Supplied material:
= = = = =
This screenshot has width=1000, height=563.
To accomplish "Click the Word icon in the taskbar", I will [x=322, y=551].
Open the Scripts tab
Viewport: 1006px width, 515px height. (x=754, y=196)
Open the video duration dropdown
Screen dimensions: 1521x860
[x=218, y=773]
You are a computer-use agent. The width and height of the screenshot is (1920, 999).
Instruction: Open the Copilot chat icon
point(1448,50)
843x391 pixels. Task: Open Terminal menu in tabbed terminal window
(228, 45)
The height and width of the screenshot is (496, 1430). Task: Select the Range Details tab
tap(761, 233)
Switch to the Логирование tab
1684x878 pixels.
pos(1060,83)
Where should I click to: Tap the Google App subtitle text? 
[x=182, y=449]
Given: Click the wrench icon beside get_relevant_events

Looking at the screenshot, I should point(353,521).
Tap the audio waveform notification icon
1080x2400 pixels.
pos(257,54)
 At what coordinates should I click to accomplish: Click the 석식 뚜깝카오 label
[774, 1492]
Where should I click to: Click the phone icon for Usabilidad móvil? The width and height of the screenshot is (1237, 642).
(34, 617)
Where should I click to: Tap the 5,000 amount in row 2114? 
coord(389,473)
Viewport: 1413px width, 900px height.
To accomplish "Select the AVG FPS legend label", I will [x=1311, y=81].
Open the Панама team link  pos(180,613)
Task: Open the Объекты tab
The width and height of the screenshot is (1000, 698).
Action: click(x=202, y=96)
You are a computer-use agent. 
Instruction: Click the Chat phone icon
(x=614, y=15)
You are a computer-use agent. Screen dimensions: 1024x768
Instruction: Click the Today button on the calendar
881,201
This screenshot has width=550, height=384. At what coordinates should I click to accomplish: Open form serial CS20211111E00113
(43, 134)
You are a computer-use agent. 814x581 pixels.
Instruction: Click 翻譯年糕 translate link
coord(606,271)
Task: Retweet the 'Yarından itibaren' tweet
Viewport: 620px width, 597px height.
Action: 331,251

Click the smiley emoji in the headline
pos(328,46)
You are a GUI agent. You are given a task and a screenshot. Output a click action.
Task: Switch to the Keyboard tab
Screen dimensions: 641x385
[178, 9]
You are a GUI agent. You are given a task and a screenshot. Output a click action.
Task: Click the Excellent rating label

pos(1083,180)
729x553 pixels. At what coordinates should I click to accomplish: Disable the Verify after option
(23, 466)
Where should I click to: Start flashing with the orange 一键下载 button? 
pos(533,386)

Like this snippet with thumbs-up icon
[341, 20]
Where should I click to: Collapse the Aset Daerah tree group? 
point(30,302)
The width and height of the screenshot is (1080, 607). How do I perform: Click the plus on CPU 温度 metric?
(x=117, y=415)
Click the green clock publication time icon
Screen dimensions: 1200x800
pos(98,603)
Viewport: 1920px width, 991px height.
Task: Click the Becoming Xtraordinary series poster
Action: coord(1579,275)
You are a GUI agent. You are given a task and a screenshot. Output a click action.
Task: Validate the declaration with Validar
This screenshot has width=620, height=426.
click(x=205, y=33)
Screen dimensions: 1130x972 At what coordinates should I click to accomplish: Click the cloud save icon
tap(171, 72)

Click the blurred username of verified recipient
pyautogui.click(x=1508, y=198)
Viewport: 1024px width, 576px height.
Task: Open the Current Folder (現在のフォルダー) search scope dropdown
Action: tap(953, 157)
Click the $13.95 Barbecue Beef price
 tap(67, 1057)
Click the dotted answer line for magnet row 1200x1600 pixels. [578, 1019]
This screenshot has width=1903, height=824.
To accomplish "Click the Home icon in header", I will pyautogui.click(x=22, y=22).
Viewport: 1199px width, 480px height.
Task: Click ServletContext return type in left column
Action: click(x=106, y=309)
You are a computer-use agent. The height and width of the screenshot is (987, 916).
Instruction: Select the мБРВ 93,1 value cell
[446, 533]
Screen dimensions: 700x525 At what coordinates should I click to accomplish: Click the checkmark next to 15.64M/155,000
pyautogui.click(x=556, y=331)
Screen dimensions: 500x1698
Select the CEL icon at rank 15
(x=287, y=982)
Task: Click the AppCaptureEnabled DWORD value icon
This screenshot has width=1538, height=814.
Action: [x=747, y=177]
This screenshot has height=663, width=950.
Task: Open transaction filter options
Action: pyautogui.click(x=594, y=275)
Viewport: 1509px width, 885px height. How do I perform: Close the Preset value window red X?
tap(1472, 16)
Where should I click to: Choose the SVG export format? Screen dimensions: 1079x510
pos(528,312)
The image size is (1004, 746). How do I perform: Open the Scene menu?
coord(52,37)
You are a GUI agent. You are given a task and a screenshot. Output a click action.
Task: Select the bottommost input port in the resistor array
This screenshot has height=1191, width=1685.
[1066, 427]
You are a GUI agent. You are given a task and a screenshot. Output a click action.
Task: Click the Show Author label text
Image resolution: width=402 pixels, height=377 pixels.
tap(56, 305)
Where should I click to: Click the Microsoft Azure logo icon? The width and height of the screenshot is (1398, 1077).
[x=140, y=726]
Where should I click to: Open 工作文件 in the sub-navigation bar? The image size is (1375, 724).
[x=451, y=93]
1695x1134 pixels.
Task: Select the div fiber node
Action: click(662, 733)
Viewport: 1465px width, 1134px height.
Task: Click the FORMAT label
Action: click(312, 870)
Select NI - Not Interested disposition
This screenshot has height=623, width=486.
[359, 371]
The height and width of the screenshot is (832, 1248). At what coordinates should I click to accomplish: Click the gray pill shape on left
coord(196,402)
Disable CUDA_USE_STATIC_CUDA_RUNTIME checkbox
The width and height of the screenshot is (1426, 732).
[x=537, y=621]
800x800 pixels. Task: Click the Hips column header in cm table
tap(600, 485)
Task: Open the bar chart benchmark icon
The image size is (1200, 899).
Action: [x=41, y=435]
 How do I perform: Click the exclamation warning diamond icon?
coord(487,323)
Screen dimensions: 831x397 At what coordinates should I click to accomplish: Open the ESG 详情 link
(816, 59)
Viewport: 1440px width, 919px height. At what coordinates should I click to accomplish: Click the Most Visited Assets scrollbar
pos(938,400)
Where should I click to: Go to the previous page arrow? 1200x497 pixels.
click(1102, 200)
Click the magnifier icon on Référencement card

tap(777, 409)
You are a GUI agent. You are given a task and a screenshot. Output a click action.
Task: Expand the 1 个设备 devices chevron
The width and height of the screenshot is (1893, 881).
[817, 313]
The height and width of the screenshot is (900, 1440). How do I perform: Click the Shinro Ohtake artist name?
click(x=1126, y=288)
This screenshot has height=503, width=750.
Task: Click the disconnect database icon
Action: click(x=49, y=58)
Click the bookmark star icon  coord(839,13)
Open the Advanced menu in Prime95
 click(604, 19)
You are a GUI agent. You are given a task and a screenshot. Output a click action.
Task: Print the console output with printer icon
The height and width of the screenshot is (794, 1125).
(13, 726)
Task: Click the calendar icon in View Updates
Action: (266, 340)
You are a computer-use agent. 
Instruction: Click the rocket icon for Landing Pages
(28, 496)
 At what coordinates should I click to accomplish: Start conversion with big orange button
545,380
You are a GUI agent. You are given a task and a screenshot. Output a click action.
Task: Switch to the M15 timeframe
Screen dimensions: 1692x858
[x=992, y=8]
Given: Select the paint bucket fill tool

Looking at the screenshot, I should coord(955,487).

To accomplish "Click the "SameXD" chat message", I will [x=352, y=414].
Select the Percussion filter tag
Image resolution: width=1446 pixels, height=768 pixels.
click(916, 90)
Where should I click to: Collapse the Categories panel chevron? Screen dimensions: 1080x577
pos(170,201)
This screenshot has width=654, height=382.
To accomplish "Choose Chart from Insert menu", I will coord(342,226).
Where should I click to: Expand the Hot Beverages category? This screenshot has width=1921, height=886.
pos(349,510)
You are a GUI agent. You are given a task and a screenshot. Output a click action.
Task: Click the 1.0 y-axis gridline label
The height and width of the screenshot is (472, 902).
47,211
= = = = =
What is needed: Wherever the word "computer" appears in a line of the data, copy that line.

Answer:
You are a computer-use agent. The width and height of the screenshot is (1920, 999).
You are a computer-use agent. 
You are a computer-use agent. Screen dimensions: 1024x768
You are a computer-use agent. 814x581 pixels.
You are a computer-use agent. The height and width of the screenshot is (987, 916).
You are a computer-use agent. 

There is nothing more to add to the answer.